What are the church’s current concerns and priorities?
We are currently in the middle of discussions about the budget! Our expenditure on staff and buildings is unsustainable. The congregation is responding well to this challenge and is thinking creatively about future options.
We’re exploring fresh ways to engage with our neighbours. The long-running weekly cafe is still popular, as are English classes. In July we held a first-ever Sunday-lunchtime garden party with stalls run by local groups, including artists and those working with asylum seekers. There was also an invitation to go for a short motorbike ride, which several people accepted, including a woman in her early 80s!
Graeme enjoys the support of the church as he spends time with outlaw motorcyclists. He is running a monthly ‘Saints and Sinners’ group in a local pub, which involves engaging with the teaching of Jesus in a pretty raw way. There are requests for similar groups in Harrogate and Halifax.
In what ways has the church drawn on the Anabaptist tradition?

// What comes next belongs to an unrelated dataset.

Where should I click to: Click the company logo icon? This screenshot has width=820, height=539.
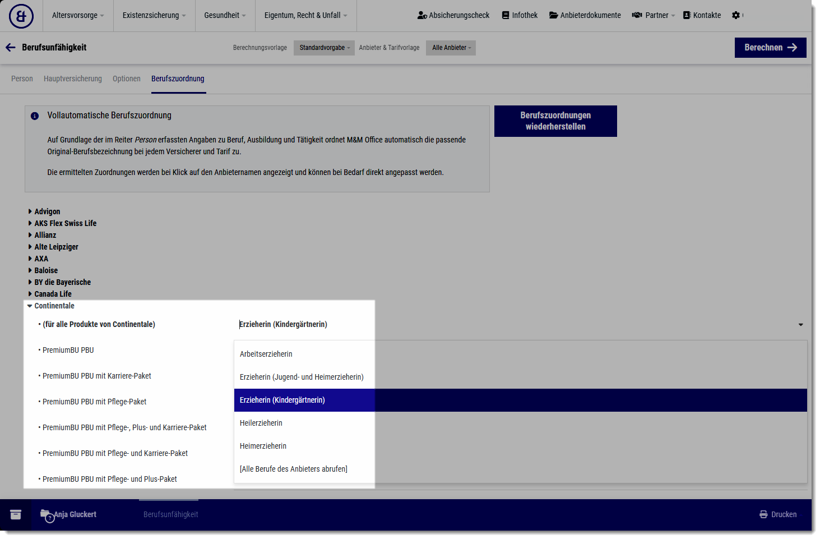tap(21, 16)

Back in the 1980s, Alan and Eleanor Kreider made the first of several visits to the church, and these visits have made quite an impact on our thinking and practices. Several leaders and others have also done the Workshop course.

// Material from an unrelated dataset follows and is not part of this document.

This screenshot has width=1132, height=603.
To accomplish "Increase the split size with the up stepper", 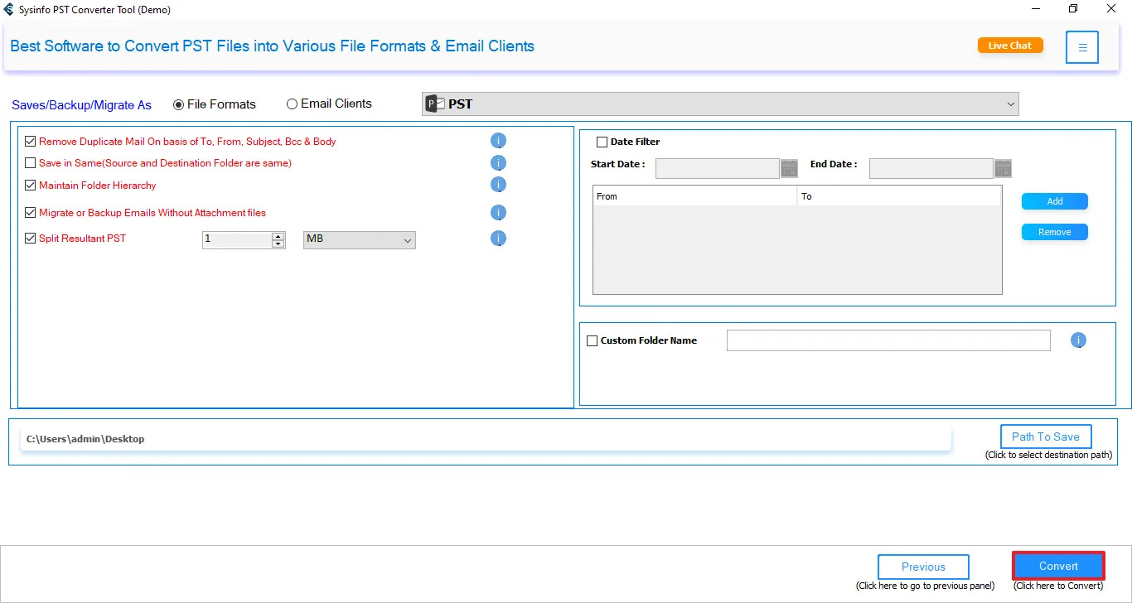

Perhaps the major outworking of Anabaptist values has been in the area of community, with shared housing initiatives, plenty of eating together, engaging with issues of justice, car pooling and such like. These activities have been patchy and we wrestle with the question of whether to try to encourage the whole church into these kinds of initiatives or whether small groups should be experimenting with them.
We have also been drawn to a Jesus-centred approach to Scripture, which has meant looking at the Bible in fresh ways. And we have been through a (rather painful) transition from a men-only view of ministry to affirming the role of women in leadership.
What are your hopes for the ANC?
We will be interested to discover how other communities work towards implementing Anabaptist values. In our church only a few have much real grasp of Anabaptism, so we want to learn how to explore these values together. In a transitional phase we value the chance to learn from others, not least about how to incarnate the gospel in local contexts.